### Input data
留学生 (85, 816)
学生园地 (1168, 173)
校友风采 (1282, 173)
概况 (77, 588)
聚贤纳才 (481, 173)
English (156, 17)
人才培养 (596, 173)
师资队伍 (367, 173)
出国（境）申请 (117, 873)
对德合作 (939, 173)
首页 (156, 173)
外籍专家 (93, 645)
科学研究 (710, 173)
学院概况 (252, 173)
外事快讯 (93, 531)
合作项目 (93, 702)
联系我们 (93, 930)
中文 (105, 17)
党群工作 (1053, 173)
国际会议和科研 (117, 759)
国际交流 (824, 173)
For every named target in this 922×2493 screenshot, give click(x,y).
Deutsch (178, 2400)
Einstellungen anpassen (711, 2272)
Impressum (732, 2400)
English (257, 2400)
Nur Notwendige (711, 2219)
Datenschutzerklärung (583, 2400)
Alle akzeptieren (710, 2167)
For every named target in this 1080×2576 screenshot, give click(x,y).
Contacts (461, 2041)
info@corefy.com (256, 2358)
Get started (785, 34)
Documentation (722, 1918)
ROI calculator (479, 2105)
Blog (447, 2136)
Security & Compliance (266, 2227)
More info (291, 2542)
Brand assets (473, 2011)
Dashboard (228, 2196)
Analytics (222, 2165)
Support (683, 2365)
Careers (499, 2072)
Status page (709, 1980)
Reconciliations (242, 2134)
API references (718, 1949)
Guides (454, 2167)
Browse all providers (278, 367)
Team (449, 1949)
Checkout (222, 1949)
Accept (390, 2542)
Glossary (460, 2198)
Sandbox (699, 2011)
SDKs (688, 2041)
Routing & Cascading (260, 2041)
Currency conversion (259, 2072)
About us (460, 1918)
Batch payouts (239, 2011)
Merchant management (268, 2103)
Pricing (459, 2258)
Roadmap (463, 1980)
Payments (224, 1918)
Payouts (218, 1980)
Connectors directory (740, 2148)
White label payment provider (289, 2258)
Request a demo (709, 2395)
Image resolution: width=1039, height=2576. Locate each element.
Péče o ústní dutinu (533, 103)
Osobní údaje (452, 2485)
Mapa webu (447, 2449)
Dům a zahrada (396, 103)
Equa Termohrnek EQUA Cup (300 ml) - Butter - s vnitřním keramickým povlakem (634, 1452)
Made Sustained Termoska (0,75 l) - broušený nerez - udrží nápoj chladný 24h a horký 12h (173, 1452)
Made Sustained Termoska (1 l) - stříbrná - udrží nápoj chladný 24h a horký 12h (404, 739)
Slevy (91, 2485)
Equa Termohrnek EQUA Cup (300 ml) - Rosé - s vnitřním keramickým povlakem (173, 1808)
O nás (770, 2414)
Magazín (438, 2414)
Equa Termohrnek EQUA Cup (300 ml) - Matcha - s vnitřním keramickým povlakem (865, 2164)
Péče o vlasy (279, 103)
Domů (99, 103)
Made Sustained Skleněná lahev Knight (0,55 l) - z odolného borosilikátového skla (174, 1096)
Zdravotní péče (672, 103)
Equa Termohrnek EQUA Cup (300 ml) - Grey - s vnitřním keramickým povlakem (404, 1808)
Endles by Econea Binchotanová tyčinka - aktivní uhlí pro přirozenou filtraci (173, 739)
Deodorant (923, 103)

### Short problem
Recast the items from the first line above down through the line with "Deutsch (178, 2400)" as a JSON list of strings, one string per line.

### Exercise result
[
  "留学生 (85, 816)",
  "学生园地 (1168, 173)",
  "校友风采 (1282, 173)",
  "概况 (77, 588)",
  "聚贤纳才 (481, 173)",
  "English (156, 17)",
  "人才培养 (596, 173)",
  "师资队伍 (367, 173)",
  "出国（境）申请 (117, 873)",
  "对德合作 (939, 173)",
  "首页 (156, 173)",
  "外籍专家 (93, 645)",
  "科学研究 (710, 173)",
  "学院概况 (252, 173)",
  "外事快讯 (93, 531)",
  "合作项目 (93, 702)",
  "联系我们 (93, 930)",
  "中文 (105, 17)",
  "党群工作 (1053, 173)",
  "国际会议和科研 (117, 759)",
  "国际交流 (824, 173)",
  "For every named target in this 922×2493 screenshot, give click(x,y).",
  "Deutsch (178, 2400)"
]